Vigilé sus pasos. Quería asegurarme de que realmente se fuera antes de hablar con Ancor. Ese bicho era capaz de fingir que se marchaba para luego espiarnos. Escuché sus pisadas, cómo abría la puerta y la cerraba de golpe otra vez.

―Lo siento ―dije.

―¿Por?

―Volví a fallarte.

―Dime una cosa ―Se giró para mirarme―. Cuando desaparecí, miles de soldados movieron tierra y cielo buscándome, ¿no? ¿Levantaron hasta la última roca?

―Por supuesto.

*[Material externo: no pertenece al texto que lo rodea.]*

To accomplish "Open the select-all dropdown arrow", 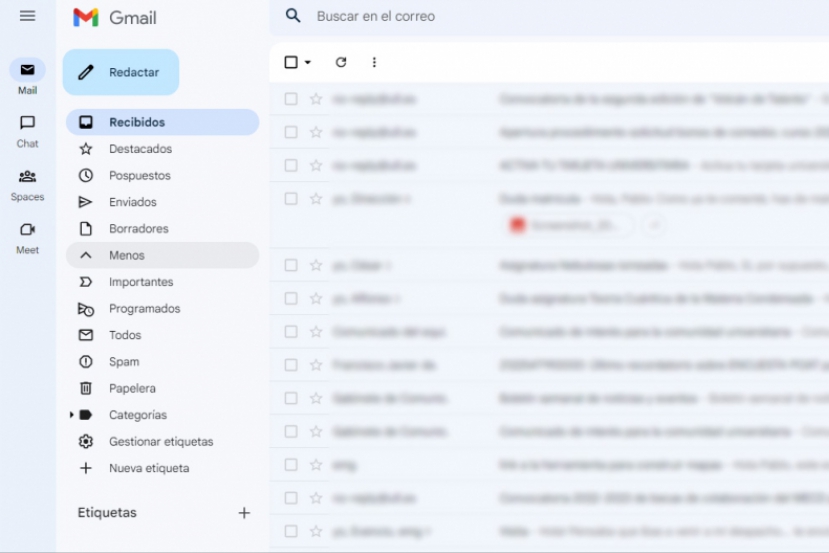I will (x=308, y=62).
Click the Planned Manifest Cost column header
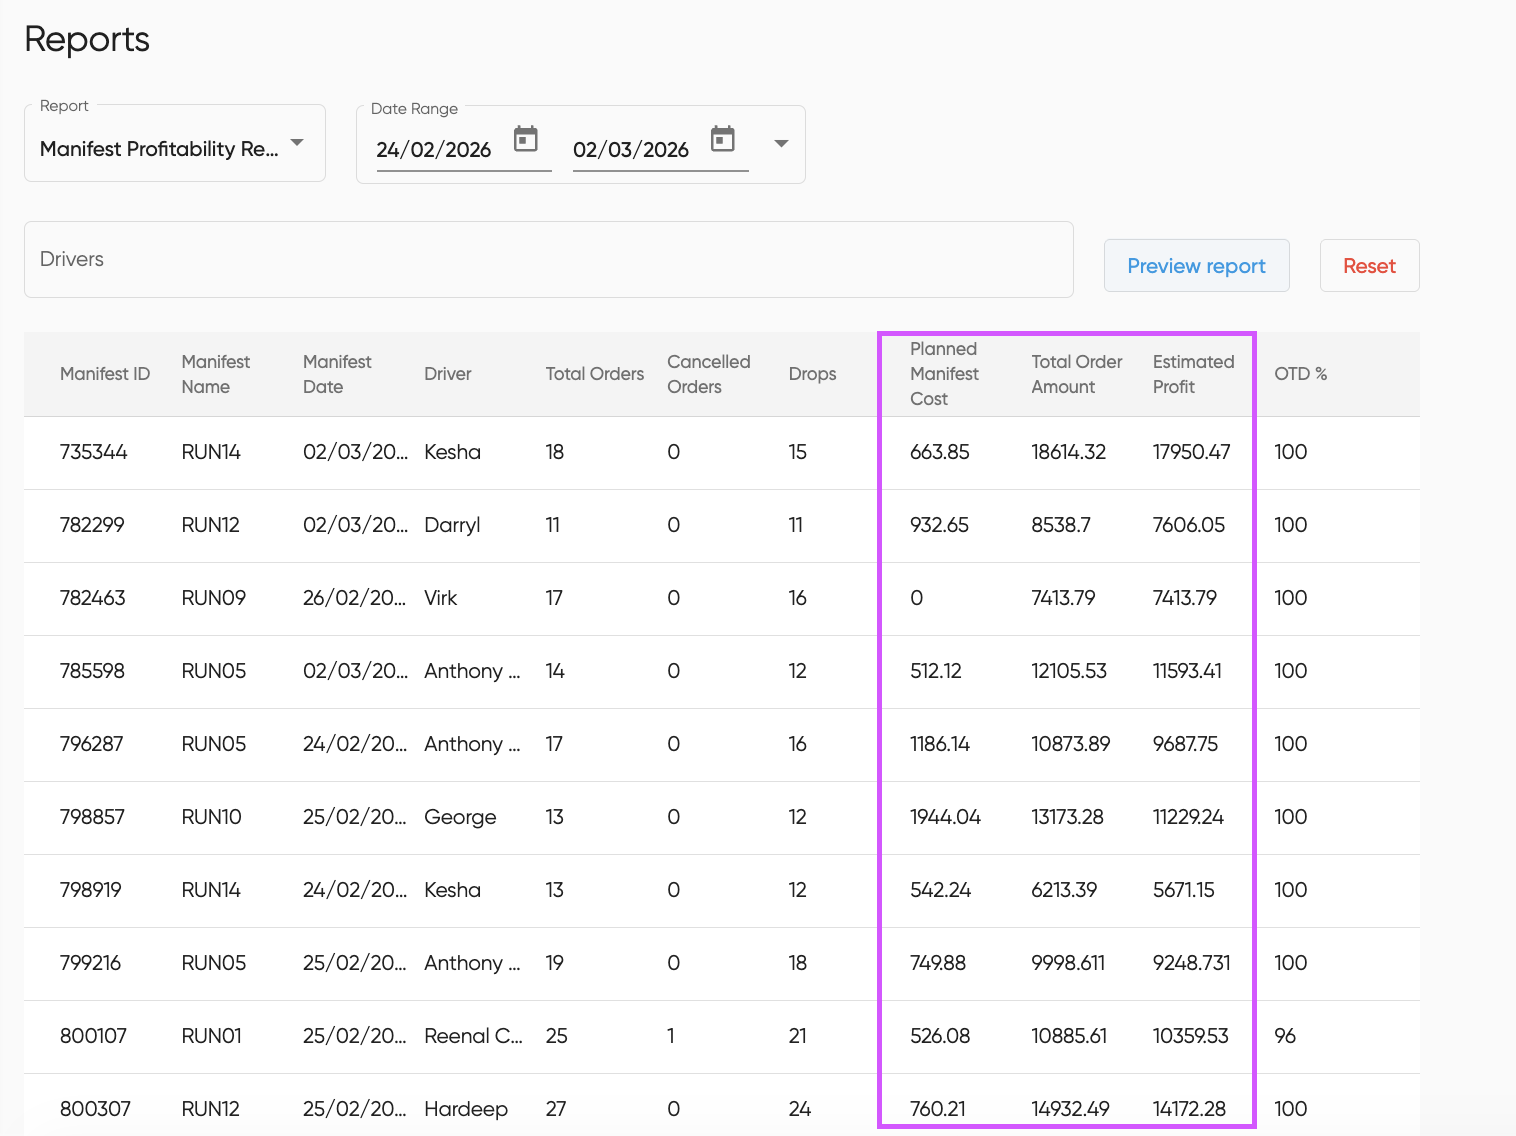This screenshot has height=1136, width=1516. tap(944, 374)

Hasta la última.

―Y dime, ¿tuvieron éxito alguno?

―... No.

Volvió a darme la espalda.

―Ahí lo tienes. Hace tiempo que dejé de esperar nada de nadie, así que no te preocupes.

Sentí un gran vacío en el estómago. Aún recordaba cómo los ejércitos de todas las islas se unieron con el mismo objetivo de encontrarle con vida. No exagero cuando digo que muchos soldados se esforzaron más de lo esperado para cumplir su misión: habían puesto todo su tiempo disponible en aquella interminable búsqueda.

Recuerdo cuando algunos fueron a mi dormitorio en el castillo, luego a casa de mi familia, asumiendo que nosotros debíamos estar implicados. Recuerdo la indignación de mis padres por tratarnos como criminales, y las palabras dolidas de mi abuela cuando, buscando cualquier pista, un soldado acabó rompiendo varios muebles.

Según mi padre, después de eso se sentó y, por primera vez en décadas, volvió a pintar, esta vez un retrato de mi abuelo a memoria. Su rostro era algo nuevo para mí. Jamás lo había conocido, falleció antes de que siquiera naciera mi madre, así que mi única referencia había sido aquel cuadro. En el último cumpleaños que celebramos juntos replicó su imagen más pequeña y la colocó en un colgante. Me lo arrebataron al ser arrestada.

Apreté el puño.

―Te voy a sacar de aquí con vida, aunque tenga que sacrificar la mía.

Él me miró con lástima. Pero yo estaba decidida a hacer lo que hiciera falta, aunque necesitara mil intentos. Lo intentaría mil y una vez.